* [Instructions to follow]
A complete and exact copy of the data below is required.

* [Provided material]

--- START ---

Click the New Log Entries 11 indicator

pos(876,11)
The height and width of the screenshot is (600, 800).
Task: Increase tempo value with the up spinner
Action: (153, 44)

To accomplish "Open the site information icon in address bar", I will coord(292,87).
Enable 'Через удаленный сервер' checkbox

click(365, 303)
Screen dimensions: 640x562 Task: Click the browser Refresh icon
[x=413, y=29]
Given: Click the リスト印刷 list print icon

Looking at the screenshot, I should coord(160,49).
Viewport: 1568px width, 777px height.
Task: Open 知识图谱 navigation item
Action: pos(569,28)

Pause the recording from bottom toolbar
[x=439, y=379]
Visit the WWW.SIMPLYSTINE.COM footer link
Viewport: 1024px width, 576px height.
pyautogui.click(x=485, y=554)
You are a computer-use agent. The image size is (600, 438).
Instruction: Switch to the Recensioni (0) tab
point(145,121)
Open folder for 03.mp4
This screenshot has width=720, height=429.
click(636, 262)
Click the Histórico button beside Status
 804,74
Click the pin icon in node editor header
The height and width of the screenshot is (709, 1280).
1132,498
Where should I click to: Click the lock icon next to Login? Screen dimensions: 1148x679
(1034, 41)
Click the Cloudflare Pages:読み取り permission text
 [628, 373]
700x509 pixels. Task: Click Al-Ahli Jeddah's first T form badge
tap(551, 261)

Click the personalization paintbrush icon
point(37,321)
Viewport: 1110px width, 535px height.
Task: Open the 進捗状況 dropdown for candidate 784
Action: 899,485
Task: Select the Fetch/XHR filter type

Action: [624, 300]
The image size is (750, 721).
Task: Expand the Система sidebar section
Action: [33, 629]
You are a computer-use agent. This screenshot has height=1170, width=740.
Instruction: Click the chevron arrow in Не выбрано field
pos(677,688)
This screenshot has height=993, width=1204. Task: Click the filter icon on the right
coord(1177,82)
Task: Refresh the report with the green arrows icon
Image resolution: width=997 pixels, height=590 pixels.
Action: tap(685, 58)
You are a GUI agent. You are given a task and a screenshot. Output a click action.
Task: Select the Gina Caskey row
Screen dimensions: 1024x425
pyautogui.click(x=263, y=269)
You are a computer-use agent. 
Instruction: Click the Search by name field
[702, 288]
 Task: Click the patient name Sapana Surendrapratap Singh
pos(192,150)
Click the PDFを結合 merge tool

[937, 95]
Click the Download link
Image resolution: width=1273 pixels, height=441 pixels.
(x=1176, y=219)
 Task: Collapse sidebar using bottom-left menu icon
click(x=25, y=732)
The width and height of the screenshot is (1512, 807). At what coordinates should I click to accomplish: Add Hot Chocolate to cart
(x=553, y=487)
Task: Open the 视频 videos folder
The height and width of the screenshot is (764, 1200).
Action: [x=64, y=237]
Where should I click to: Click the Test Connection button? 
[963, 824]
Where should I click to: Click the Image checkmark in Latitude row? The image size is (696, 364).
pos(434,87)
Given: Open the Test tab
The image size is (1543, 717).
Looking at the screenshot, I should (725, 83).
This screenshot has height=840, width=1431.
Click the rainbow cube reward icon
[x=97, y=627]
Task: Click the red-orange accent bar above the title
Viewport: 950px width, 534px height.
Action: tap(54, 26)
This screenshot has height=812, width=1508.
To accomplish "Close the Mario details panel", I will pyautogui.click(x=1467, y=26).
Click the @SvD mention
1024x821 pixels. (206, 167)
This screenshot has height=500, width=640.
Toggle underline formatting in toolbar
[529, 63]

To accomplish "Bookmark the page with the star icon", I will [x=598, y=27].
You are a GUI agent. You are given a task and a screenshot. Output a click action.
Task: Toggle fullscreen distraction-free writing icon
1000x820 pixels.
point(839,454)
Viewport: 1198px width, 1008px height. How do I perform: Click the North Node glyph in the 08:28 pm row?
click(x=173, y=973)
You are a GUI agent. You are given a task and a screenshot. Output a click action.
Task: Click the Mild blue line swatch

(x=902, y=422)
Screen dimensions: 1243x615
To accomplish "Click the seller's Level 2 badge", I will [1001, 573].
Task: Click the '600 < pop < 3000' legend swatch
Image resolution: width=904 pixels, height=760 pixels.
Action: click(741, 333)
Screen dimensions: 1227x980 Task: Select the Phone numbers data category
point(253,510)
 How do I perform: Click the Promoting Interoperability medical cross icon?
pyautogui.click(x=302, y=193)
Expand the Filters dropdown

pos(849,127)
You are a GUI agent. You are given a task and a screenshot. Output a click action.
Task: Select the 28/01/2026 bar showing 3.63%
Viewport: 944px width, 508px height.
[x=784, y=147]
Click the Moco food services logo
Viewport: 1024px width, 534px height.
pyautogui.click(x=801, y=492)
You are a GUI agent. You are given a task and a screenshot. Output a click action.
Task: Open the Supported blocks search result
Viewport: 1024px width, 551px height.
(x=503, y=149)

--- END ---

* [Exercise response]
Click the New Log Entries 11 indicator

pos(876,11)
The height and width of the screenshot is (600, 800).
Task: Increase tempo value with the up spinner
Action: (153, 44)

To accomplish "Open the site information icon in address bar", I will coord(292,87).
Enable 'Через удаленный сервер' checkbox

click(365, 303)
Screen dimensions: 640x562 Task: Click the browser Refresh icon
[x=413, y=29]
Given: Click the リスト印刷 list print icon

Looking at the screenshot, I should coord(160,49).
Viewport: 1568px width, 777px height.
Task: Open 知识图谱 navigation item
Action: pos(569,28)

Pause the recording from bottom toolbar
[x=439, y=379]
Visit the WWW.SIMPLYSTINE.COM footer link
Viewport: 1024px width, 576px height.
pyautogui.click(x=485, y=554)
You are a computer-use agent. The image size is (600, 438).
Instruction: Switch to the Recensioni (0) tab
point(145,121)
Open folder for 03.mp4
This screenshot has width=720, height=429.
click(636, 262)
Click the Histórico button beside Status
 804,74
Click the pin icon in node editor header
The height and width of the screenshot is (709, 1280).
1132,498
Where should I click to: Click the lock icon next to Login? Screen dimensions: 1148x679
(1034, 41)
Click the Cloudflare Pages:読み取り permission text
 [628, 373]
700x509 pixels. Task: Click Al-Ahli Jeddah's first T form badge
tap(551, 261)

Click the personalization paintbrush icon
point(37,321)
Viewport: 1110px width, 535px height.
Task: Open the 進捗状況 dropdown for candidate 784
Action: 899,485
Task: Select the Fetch/XHR filter type

Action: [624, 300]
The image size is (750, 721).
Task: Expand the Система sidebar section
Action: [33, 629]
You are a computer-use agent. This screenshot has height=1170, width=740.
Instruction: Click the chevron arrow in Не выбрано field
pos(677,688)
This screenshot has height=993, width=1204. Task: Click the filter icon on the right
coord(1177,82)
Task: Refresh the report with the green arrows icon
Image resolution: width=997 pixels, height=590 pixels.
Action: tap(685, 58)
You are a GUI agent. You are given a task and a screenshot. Output a click action.
Task: Select the Gina Caskey row
Screen dimensions: 1024x425
pyautogui.click(x=263, y=269)
You are a computer-use agent. 
Instruction: Click the Search by name field
[702, 288]
 Task: Click the patient name Sapana Surendrapratap Singh
pos(192,150)
Click the PDFを結合 merge tool

[937, 95]
Click the Download link
Image resolution: width=1273 pixels, height=441 pixels.
(x=1176, y=219)
 Task: Collapse sidebar using bottom-left menu icon
click(x=25, y=732)
The width and height of the screenshot is (1512, 807). At what coordinates should I click to accomplish: Add Hot Chocolate to cart
(x=553, y=487)
Task: Open the 视频 videos folder
The height and width of the screenshot is (764, 1200).
Action: [x=64, y=237]
Where should I click to: Click the Test Connection button? 
[963, 824]
Where should I click to: Click the Image checkmark in Latitude row? The image size is (696, 364).
pos(434,87)
Given: Open the Test tab
The image size is (1543, 717).
Looking at the screenshot, I should (725, 83).
This screenshot has height=840, width=1431.
Click the rainbow cube reward icon
[x=97, y=627]
Task: Click the red-orange accent bar above the title
Viewport: 950px width, 534px height.
Action: tap(54, 26)
This screenshot has height=812, width=1508.
To accomplish "Close the Mario details panel", I will pyautogui.click(x=1467, y=26).
Click the @SvD mention
1024x821 pixels. (206, 167)
This screenshot has height=500, width=640.
Toggle underline formatting in toolbar
[529, 63]

To accomplish "Bookmark the page with the star icon", I will [x=598, y=27].
You are a GUI agent. You are given a task and a screenshot. Output a click action.
Task: Toggle fullscreen distraction-free writing icon
1000x820 pixels.
point(839,454)
Viewport: 1198px width, 1008px height. How do I perform: Click the North Node glyph in the 08:28 pm row?
click(x=173, y=973)
You are a GUI agent. You are given a task and a screenshot. Output a click action.
Task: Click the Mild blue line swatch

(x=902, y=422)
Screen dimensions: 1243x615
To accomplish "Click the seller's Level 2 badge", I will [1001, 573].
Task: Click the '600 < pop < 3000' legend swatch
Image resolution: width=904 pixels, height=760 pixels.
Action: click(741, 333)
Screen dimensions: 1227x980 Task: Select the Phone numbers data category
point(253,510)
 How do I perform: Click the Promoting Interoperability medical cross icon?
pyautogui.click(x=302, y=193)
Expand the Filters dropdown

pos(849,127)
You are a GUI agent. You are given a task and a screenshot. Output a click action.
Task: Select the 28/01/2026 bar showing 3.63%
Viewport: 944px width, 508px height.
[x=784, y=147]
Click the Moco food services logo
Viewport: 1024px width, 534px height.
pyautogui.click(x=801, y=492)
You are a GUI agent. You are given a task and a screenshot. Output a click action.
Task: Open the Supported blocks search result
Viewport: 1024px width, 551px height.
(x=503, y=149)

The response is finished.